This is the fifth or sixth site I’ve had to clean up in the past year or so, and its always a painful job – I’m pretty good at spotting code that shouldn’t be in a page, but with a large website it can be hard to be certain that it has been completely fixed. And there’s no guarantee that the original loophole that was exploited has been removed. Even under the best of circumstances, cleaning up this sort of mess is a painstaking process.
The following is intended for web designers who aren’t coders – but who use scripts that they have located on the web. Some intro level programmers might benefit. Experienced web programmers should go directly to the following link and do some review: http://cwe.mitre.org/top25/
1. Be very careful about downloading “free” scripts off the web. Do yourself a favour and scan the code before using it. If it has been obfuscated, or it looks odd, you probably want to avoid using it. You don’t need to be a programmer to get a feel for nefarious code.

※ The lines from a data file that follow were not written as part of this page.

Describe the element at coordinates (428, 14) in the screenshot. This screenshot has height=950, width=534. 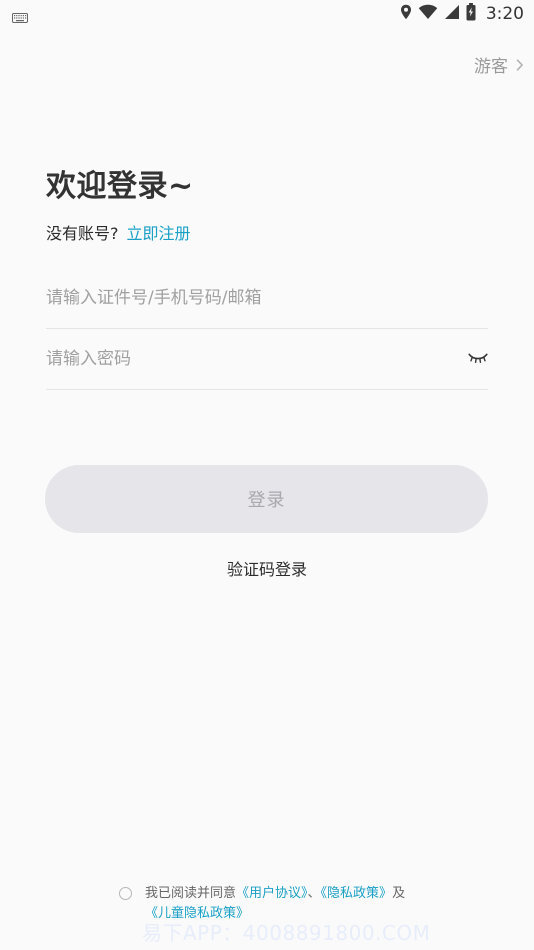
I see `wifi-icon` at that location.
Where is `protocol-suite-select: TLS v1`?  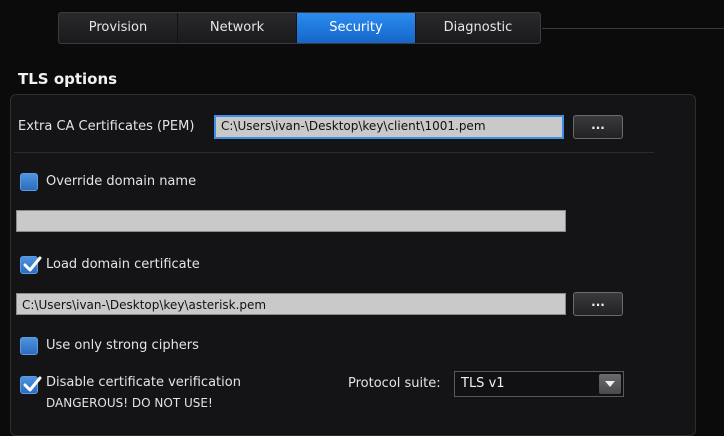
protocol-suite-select: TLS v1 is located at coordinates (539, 384).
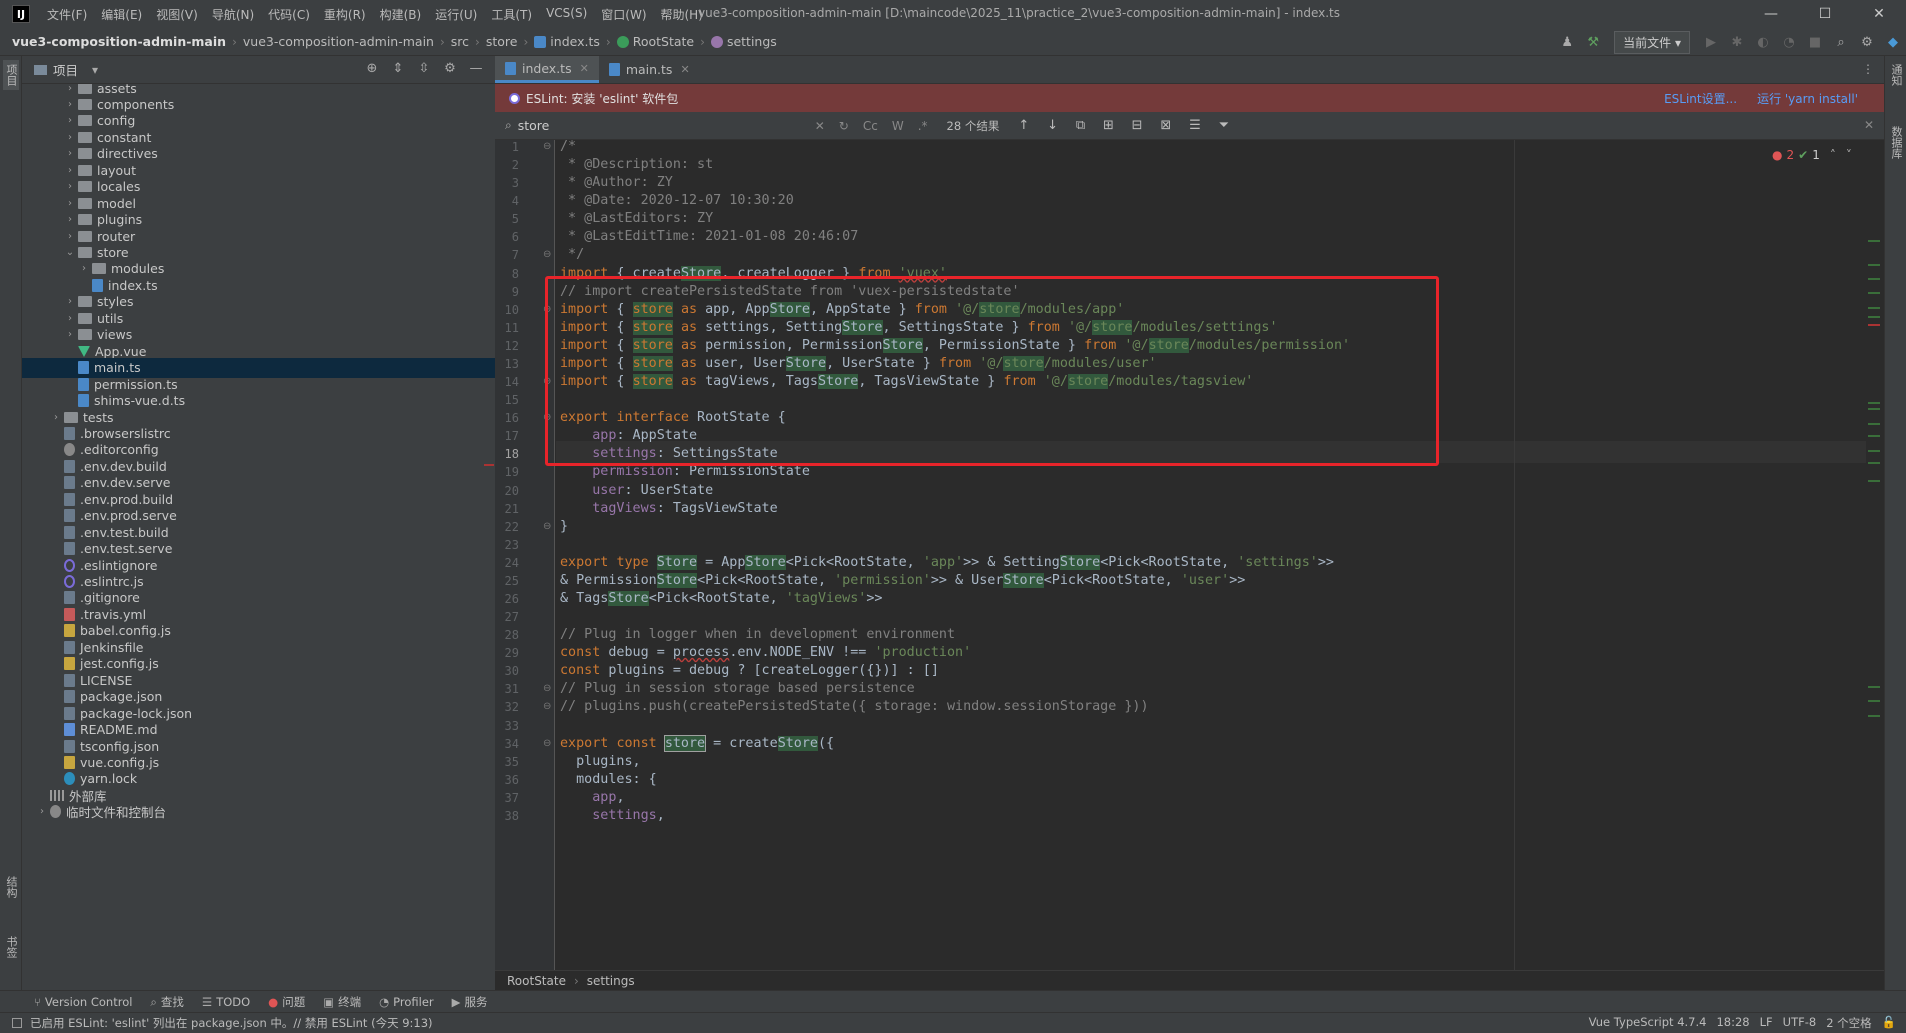  Describe the element at coordinates (226, 1002) in the screenshot. I see `todo-tab: ☰ TODO` at that location.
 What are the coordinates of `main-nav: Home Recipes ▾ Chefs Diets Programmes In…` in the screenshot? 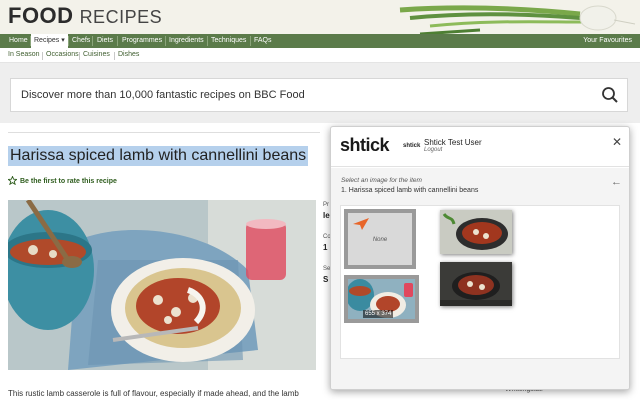 It's located at (320, 41).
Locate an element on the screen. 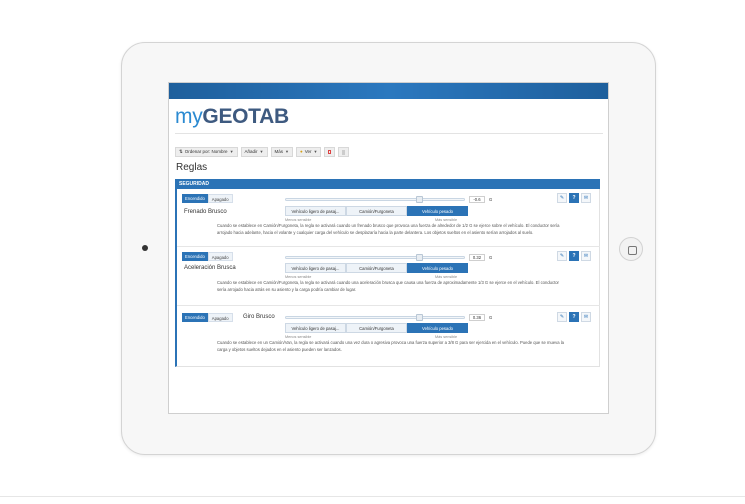  more-label: Más is located at coordinates (279, 152).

3. Periodically review old websites that you’ve done. Code that used to be fine may no longer be so safe. Also, as you learn from mistakes, you may notice all kinds of things that are dangerous in your code.
4. Its also really worthwhile to look at the Top 25 Dangerous Bugs list, linked above. A periodic review is in order. Speaking of which, I’m adding that to my to do list.
5. Verify ALL inputs to a script. If you think you have verified them, get somebody with a cynical bent to test it. If something is up on the web, it is guaranteed that somebody will try some oddball and highly unexpected inputs just to see if they use your script for their own purposes.
6. Remember at the end of the day that there’s absolutely no such thing as a hacker-proof piece of software or hardware. Make regular backups. Assume you’re going to need them.
I just want to finish with an anecdote.
I used to operate a small hosting company along with some of my other duties at my former company.
One day, one of our servers started broadcasting vast volumes of spam email, to the point that we had to shut down the outgoing email service.
I spent a few hours reading log files, trying to pinpoint what exactly was happening. I finally narrowed it down to a script that had been uploaded a few days prior on one of the client’s accounts.
The script was basically a feeble attempt to try and implement a CMS (content management system). Basically the way it worked was that any GET input to the main script was assumed to be the name of an html fragment file, and was included into the script with no verification whatsoever.
If this means nothing to you, you’ve probably seen websites that have URLs something along these lines: index.php?id=123. The “id=123” part can be parsed out by the script as an input. In this case the links looked like this: index.php?page=contact.html.
The script just assumed that contact.html was a piece of HTML code, and included it in.
It didn’t take long before half the hackers in the world were sending the script stuff like this: index.php?page=path_to_malware_or_spam_script. And our server was running those bits of malware as if they were located locally.